At the Great Rift Valley lodge the Acacia drepanolobium is a common plant. Its thorn-filled branches have evolved over the millennia to avoid being browsed on by the giraffe which evolved to have prehensile tongues to be able to pick acacia leaves between the thorns. The A. drepanolobium, went one step further and evolved to have galls on the edge of the thorn. These galls provide shelter for the cocktail ants which return the favour by protecting the acacia from being browsed on by the giraffes. When the giraffe sticks out its tongue to gather the leaves on the branch, the cocktail ants rush out of the galls and produce an irritant fluid to keep the giraffes at bay.
This is an example of co-evolution where two (or more) species affect each other’s evolution. So for example, an evolutionary change in the morphology of a plant might affect the morphology of the herbivore that eats the plant, which in turn might affect the evolution of the plant, which might affect the evolution of the herbivore…and so on.
This is a case of an exclusive “matches” between a plant and an insect even though pollination is not involved. The hollow thorns are the exclusive nest-site of the ant which drinks acacia’s nectar.
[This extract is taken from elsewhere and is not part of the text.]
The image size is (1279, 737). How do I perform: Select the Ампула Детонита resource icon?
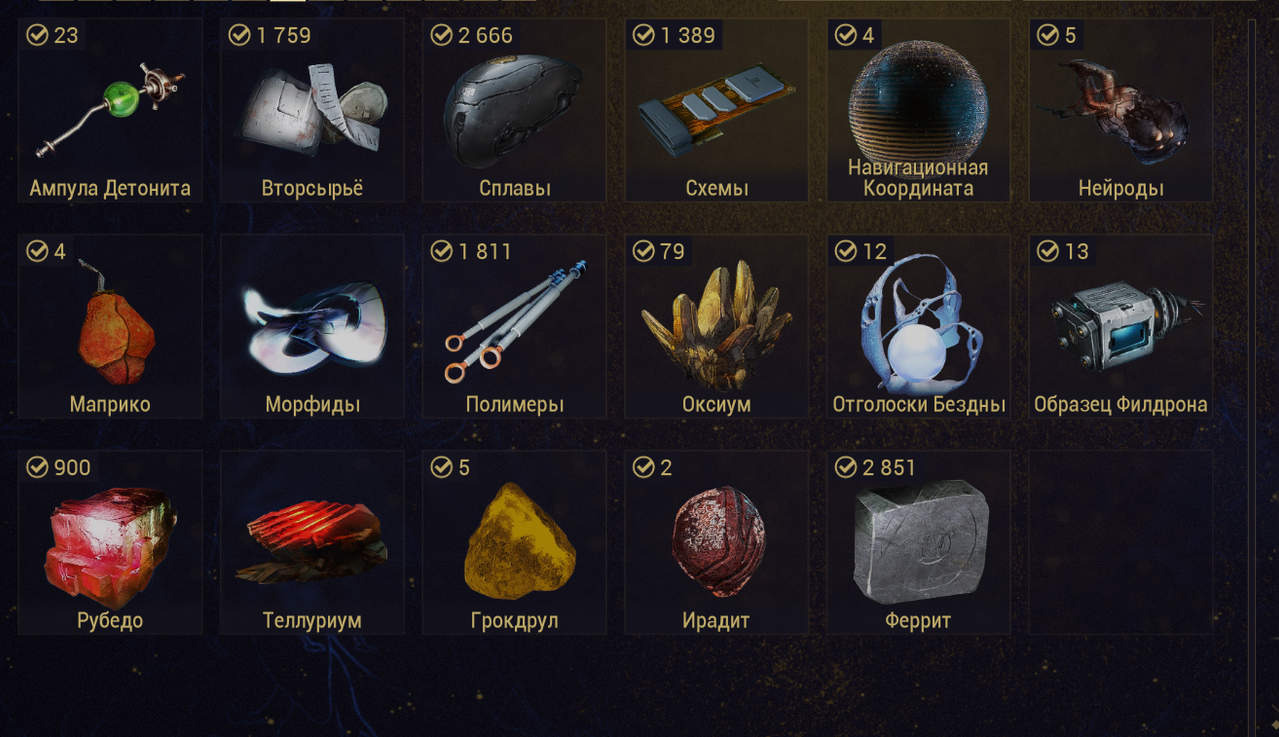click(108, 110)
The ants are not just taking advantage of the plant but also defending the acacia against the herbivores.
This system is probably the product of coevolution: the plants would not have evolved hollow thorns or nectar pores unless their evolution had been affected by the ants; and the ants would not have evolved herbivore defense behaviors unless their evolution had been affected by the plants.
An Interesting Insect on the ground
Jean Michel Kersaudy from France is a regular guest at the Great Rift Valley Lodge and is researching on the Harvester ant (Messor cephalotes) found on the grounds of the lodge and the golf course, much to the chagrin of the green keepers.
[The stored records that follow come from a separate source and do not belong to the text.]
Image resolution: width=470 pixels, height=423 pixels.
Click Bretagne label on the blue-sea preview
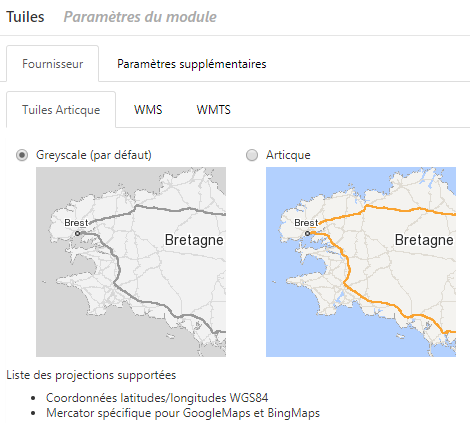pyautogui.click(x=424, y=240)
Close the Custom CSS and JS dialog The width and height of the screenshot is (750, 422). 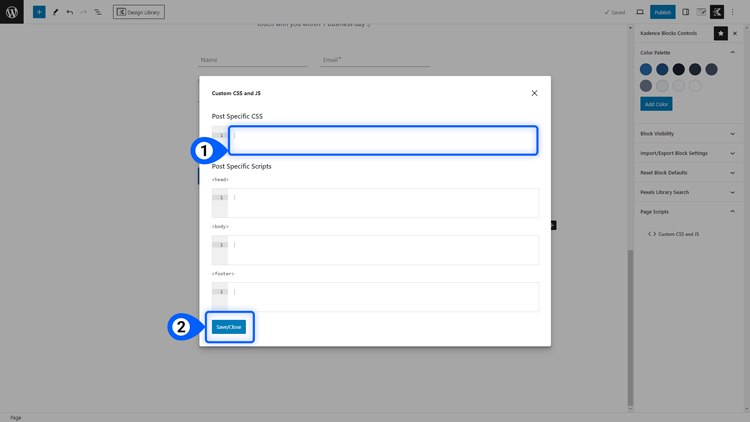(x=534, y=93)
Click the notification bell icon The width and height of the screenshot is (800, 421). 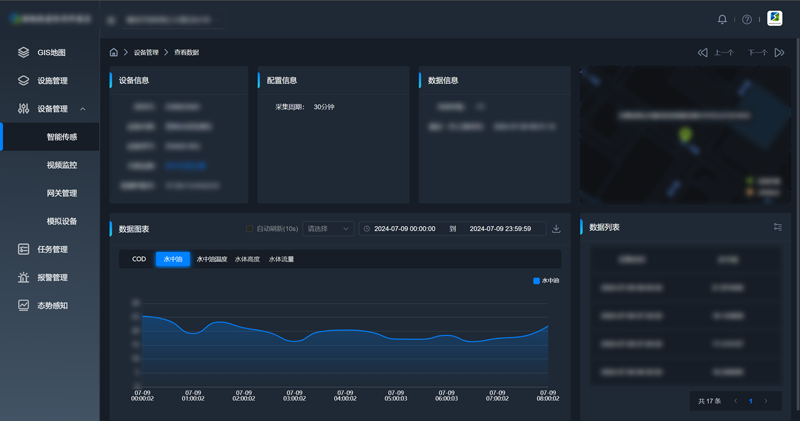(723, 19)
The harvester ant is a huge red colored seed-collecting ant found in East Africa.
The objective of Kersaudy’s research is to identify the type of grazing insects that are laying the golf course bare – in other words contributing to its land degradation. Land degradation in this context is the removal of grass on their trail.
The second objective is to determine the extent to which grazing insects are contributing to golf degradation at GRVL.
The harvester ant species Messor cephalotes use of formic acid produced in their glands to clear the grass.
- After separating the seeds from husks, the ants remove the husks and put them outside their nests.
- They have a queen but no king because the king dies immediately after mating. Mating takes place during the long rain season.